A quick summary of all the candidates:

bl - Saint Barthélemy (French), reserved but unassigned
bq - Carribean Netherlands, designated but not yet used
bv - Bouvet Island (Norway), reserved and sponsored but unused
cw - Curaçao, new and in use, http://www.una.cw/cw_registry/
eh - Western Sahara, no recognized government, reserved but not in use
gb - Great Britain, abandoned except ~3 hosts under .dra.hmg.gb
mf - Saint Martin (French), reserved but unassigned
post - Universal Postal Union (snail mail), new as of August
sj - Svalbard and Jan Mayen (Norway), reserved and sponsored but unused
ss - South Sudan, new and registered, still pending (nation formed 2011-07)
sx - Sint Maarten (Netherlands), new, in use (open), http://registry.sx/
um - US Minor Outlying Islands (USA), revoked (why is it listed?)

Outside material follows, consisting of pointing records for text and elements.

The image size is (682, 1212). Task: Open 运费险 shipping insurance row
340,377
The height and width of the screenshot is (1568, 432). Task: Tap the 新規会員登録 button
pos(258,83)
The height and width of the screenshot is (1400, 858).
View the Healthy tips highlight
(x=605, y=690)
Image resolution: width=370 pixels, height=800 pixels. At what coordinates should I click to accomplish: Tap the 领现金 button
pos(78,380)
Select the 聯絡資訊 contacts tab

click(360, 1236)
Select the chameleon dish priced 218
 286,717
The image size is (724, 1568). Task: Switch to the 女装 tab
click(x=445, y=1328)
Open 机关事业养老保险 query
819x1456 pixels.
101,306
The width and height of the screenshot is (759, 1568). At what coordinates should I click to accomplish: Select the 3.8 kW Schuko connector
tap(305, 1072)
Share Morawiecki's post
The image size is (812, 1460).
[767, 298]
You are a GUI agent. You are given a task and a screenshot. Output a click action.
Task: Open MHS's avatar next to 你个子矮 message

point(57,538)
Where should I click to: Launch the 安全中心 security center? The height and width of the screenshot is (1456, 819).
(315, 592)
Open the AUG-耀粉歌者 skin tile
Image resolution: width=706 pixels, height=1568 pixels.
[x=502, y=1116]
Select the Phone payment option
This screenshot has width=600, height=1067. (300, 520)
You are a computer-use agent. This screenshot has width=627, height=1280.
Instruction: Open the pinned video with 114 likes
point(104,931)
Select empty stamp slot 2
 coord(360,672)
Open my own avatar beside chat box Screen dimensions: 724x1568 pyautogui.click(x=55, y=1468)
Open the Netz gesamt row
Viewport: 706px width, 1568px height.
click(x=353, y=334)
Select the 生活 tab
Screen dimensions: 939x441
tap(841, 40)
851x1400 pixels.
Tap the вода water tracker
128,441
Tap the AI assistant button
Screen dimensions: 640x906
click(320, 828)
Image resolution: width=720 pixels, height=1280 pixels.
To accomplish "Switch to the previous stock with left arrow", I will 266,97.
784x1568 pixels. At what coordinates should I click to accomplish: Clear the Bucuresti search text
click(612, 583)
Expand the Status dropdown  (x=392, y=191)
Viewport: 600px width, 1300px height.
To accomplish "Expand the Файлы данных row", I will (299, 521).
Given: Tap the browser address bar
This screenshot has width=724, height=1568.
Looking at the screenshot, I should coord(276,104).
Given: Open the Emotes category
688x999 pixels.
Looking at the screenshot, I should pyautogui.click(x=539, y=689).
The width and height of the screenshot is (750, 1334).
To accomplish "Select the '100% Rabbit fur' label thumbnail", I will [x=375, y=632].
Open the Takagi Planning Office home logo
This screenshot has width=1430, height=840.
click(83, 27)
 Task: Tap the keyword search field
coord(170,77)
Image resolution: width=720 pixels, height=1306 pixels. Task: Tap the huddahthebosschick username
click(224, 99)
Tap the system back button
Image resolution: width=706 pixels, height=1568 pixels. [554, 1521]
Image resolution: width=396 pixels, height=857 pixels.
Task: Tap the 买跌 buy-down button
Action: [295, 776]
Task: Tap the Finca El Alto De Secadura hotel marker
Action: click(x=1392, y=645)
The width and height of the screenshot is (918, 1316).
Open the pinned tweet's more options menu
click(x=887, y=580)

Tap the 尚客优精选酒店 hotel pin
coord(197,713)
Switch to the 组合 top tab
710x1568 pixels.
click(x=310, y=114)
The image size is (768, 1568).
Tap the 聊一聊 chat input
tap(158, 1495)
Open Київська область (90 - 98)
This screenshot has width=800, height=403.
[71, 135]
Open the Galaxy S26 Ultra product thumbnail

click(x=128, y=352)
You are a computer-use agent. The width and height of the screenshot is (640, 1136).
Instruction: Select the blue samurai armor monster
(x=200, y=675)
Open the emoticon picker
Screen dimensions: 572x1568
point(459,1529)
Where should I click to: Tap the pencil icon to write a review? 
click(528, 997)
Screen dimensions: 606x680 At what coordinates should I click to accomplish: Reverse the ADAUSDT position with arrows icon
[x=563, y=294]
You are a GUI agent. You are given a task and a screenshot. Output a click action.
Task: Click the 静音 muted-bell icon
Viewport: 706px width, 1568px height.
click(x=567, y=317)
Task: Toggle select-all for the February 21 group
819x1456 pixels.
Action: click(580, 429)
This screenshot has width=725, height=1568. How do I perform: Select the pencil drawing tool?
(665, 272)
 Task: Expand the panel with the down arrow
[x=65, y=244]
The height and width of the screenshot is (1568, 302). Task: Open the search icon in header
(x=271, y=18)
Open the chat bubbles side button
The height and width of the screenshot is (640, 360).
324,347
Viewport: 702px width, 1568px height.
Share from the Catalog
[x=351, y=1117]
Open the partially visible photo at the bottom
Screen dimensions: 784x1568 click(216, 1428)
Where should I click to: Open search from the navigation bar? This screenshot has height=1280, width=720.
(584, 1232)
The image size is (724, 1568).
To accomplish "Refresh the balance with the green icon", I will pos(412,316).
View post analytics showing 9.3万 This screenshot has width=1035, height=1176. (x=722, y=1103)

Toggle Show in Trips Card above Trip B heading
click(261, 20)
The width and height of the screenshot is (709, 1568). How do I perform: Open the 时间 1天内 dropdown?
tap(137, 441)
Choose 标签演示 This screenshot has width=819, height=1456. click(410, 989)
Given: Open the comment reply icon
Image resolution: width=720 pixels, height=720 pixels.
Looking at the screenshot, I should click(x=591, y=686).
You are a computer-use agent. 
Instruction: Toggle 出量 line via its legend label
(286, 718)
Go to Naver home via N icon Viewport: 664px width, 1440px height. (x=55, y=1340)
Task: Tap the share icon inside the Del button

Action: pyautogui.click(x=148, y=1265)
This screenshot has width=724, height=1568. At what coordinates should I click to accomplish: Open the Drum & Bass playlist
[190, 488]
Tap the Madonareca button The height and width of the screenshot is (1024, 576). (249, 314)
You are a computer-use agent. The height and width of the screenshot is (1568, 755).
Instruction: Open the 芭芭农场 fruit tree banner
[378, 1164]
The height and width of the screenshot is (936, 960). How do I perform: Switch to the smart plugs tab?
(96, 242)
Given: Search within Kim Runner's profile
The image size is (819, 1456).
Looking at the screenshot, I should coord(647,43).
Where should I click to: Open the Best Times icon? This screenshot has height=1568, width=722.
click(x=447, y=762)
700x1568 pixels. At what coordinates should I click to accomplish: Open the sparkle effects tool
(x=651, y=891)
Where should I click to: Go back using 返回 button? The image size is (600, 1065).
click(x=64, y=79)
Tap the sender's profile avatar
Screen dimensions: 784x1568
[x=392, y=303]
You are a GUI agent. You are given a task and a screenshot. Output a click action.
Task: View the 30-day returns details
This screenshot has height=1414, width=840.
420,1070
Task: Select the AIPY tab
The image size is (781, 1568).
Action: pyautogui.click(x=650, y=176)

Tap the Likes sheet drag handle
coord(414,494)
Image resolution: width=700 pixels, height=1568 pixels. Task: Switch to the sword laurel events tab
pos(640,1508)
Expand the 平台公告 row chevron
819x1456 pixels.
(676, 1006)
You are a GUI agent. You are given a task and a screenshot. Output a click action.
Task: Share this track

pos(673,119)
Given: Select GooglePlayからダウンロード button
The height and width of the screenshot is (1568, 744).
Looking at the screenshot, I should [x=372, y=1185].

It looks like it's still valid to avoid bv gb sj and um.  We should add cw and post and sx.  The others may be on their way, but don't need inclusion quite yet.

Given how .sx has open registration and looks like "sex," I expect it to attract porn sites, which means spam.  We definitely want to include that one.

You can find these on wikipedia like https://en.wikipedia.org/wiki/.so (note the dot, also note that the disambiguation page from 2008 is gone) and similarly at IANA like https://www.iana.org/domains/root/db/so.html
Comment 3 D. Stussy 2013-04-25 01:01:14 UTC
Periodically walking the root zone's NSEC-RR list may be the best way to regenerate the TLD part of the list, especially as we only care about currently resolvable TLDs.  From there, the automated process would may any necessary modifications (would these all be additions?).
Comment 4 Quanah Gibson-Mount 2013-04-25 22:10:23 UTC
We are seeing SPOOF_COM2COM and SPOOF_COM2OTH being triggered by domains on .org.pe
Comment 5 AXB 2013-04-25 22:13:05 UTC
(In reply to comment #4)
> We are seeing SPOOF_COM2COM and SPOOF_COM2OTH being triggered by domains on
> .org.pe

not relevant to this bug

please use the SA users list.
Comment 6 Quanah Gibson-Mount 2013-04-25 22:17:14 UTC
never mind, .pe isn't a new domain. :P
Comment 7 Julian Mehnle 2014-03-06 17:40:02 UTC
Per comment #2, will anything be done about cw and sx?
Comment 8 Joe Quinn 2014-03-10 12:20:57 UTC
Added the two mentioned TLDs with revision 1575917.

Higher-level improvements to RegistrarBoundaries.pm likely belong on bug 6782. I've cross-referenced this ticket, so we can continue discussion there.